§ Extracted text
* begin *

Tuesday, February 3, 2009

100s Day

Monday was the 100th day of kindergarten. We've been methodically keeping track of each day's passing.

As do many classrooms in America, we celebrated the 100th day of school with a special activity.

In our case, it was "saving" 100 bears from a bucket and ferrying them across a blue "pond" (our mat, actually) to a happy bear playground. The mode of transport was a collection of ice cream stick rafts made by hand in kindergarten.

To save 100 bears, we first had to count out 100 bears. We counted 10 bears and then used the balance scale to count out 9 more groups of 10 bears. Counting by 10 we knew we had 100 bears to save.


Ms. Brice using the balance scale to count out 100 bears.

The raft game comes from the math program we use, Everyday Math.

* end *

§ Aim of the exercise
Carry on the kindergarten blog post about the 100th day of school, starting right after its last sentence. The data that comes next has nothing to do with the kindergarten blog post.

§ Information shown
* begin *

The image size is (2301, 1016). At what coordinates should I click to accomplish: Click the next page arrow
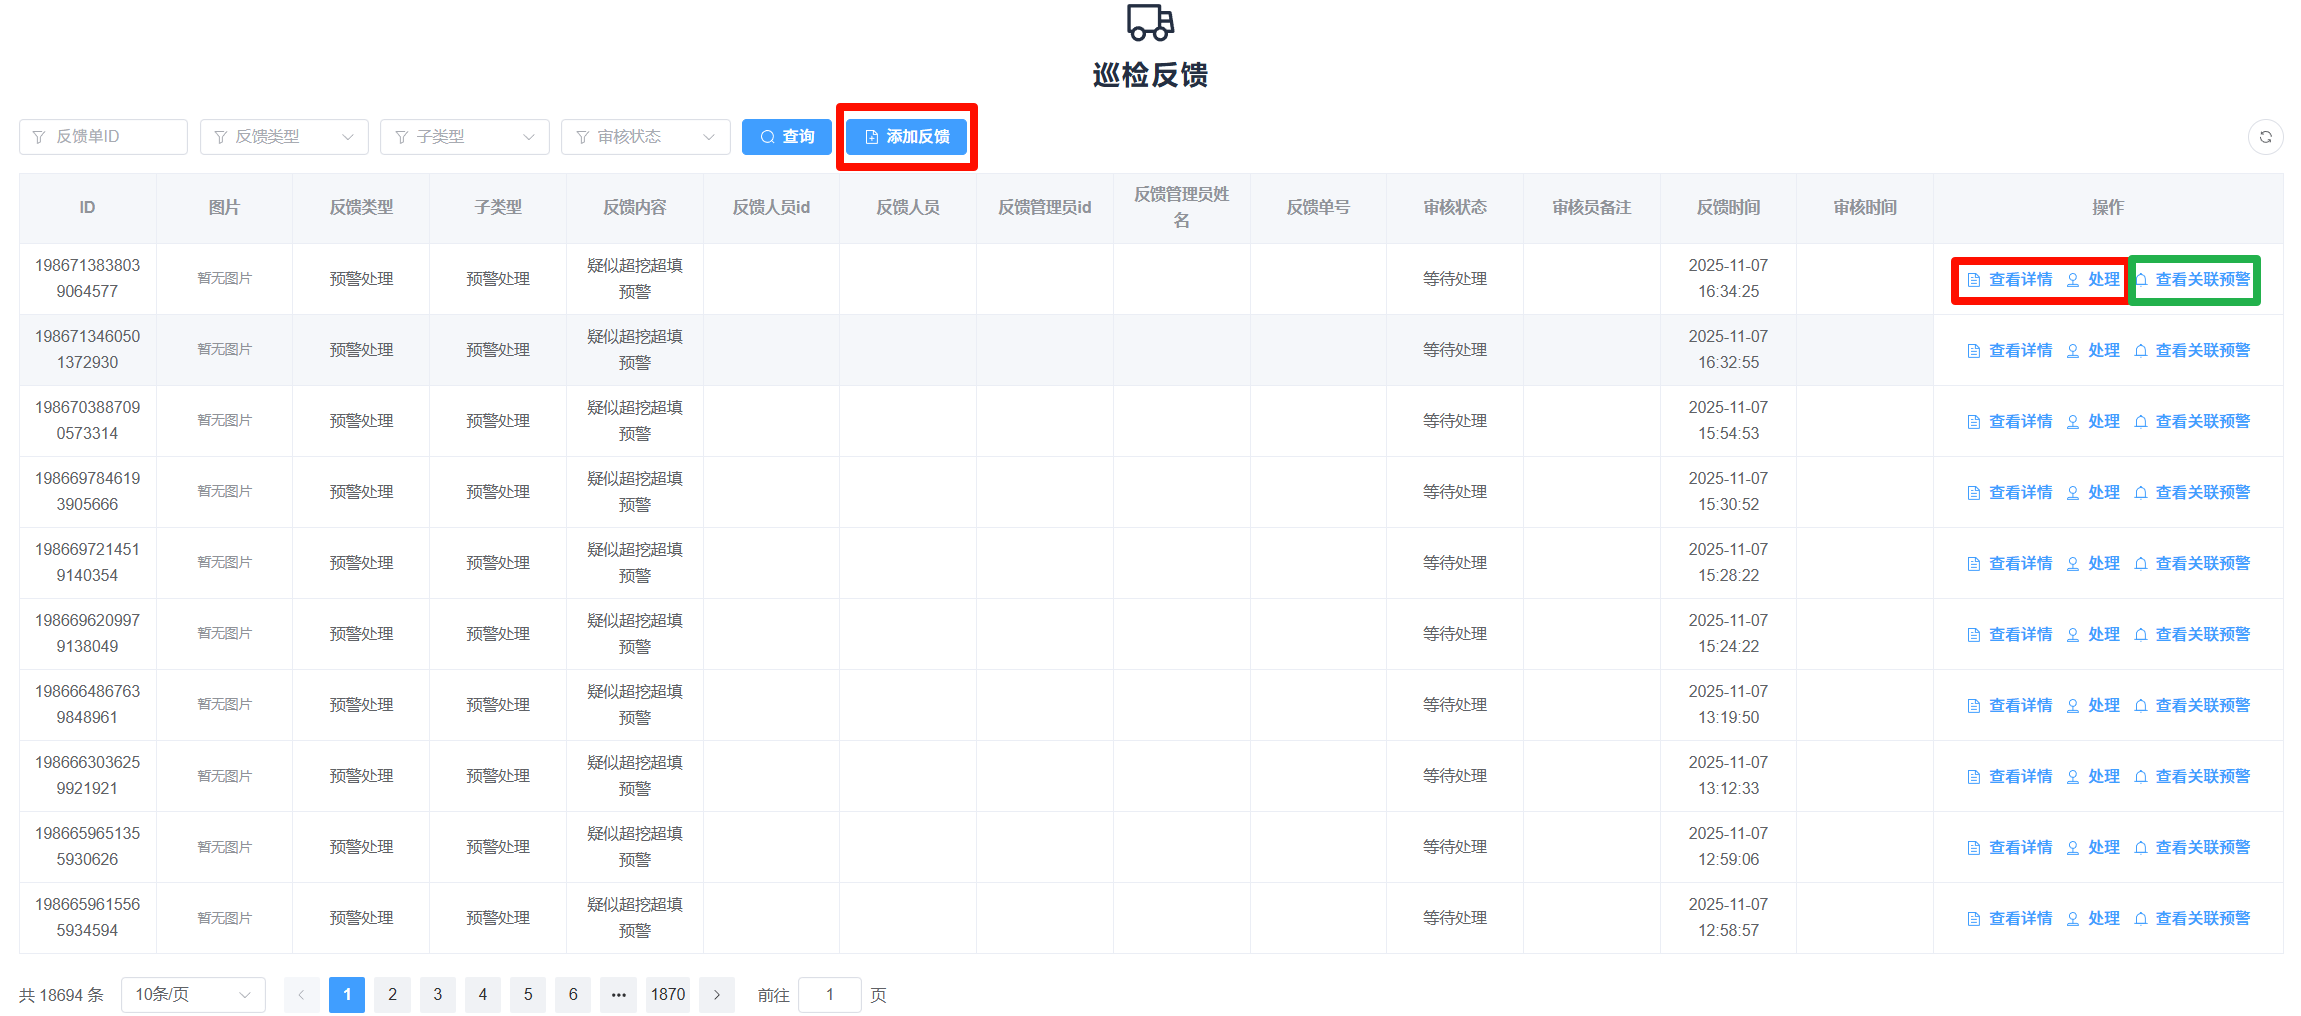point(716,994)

* end *

§ Written response
The game gives students practice rolling dice, collecting beans and exchanging 5 loose beans for a stick with 5 beans glued to it. Another exchange is made when 5 sticks are collected--the 5 sticks can be turned in for a raft.

Ms. Brice, Ms. Deay, and I made workmats to help with the exchanges.




All this resulted in about 30 minutes of rolling dice, counting beans, making exchanges and working together to save the 100 bears.


The Happy Bear Playground!


Counting out 100 M&Ms.

When, finally, all 100 bears were saved, we celebrated by giving each table of 4 students 100 chocolate candies to divide among themselves, 25 each. We used rafts without beans glued on them to help with counting out 5 X 5 beans.


Using empty rafts to count out 25 M&Ms

The kids had a good time. They sure were active, engaged, and loud!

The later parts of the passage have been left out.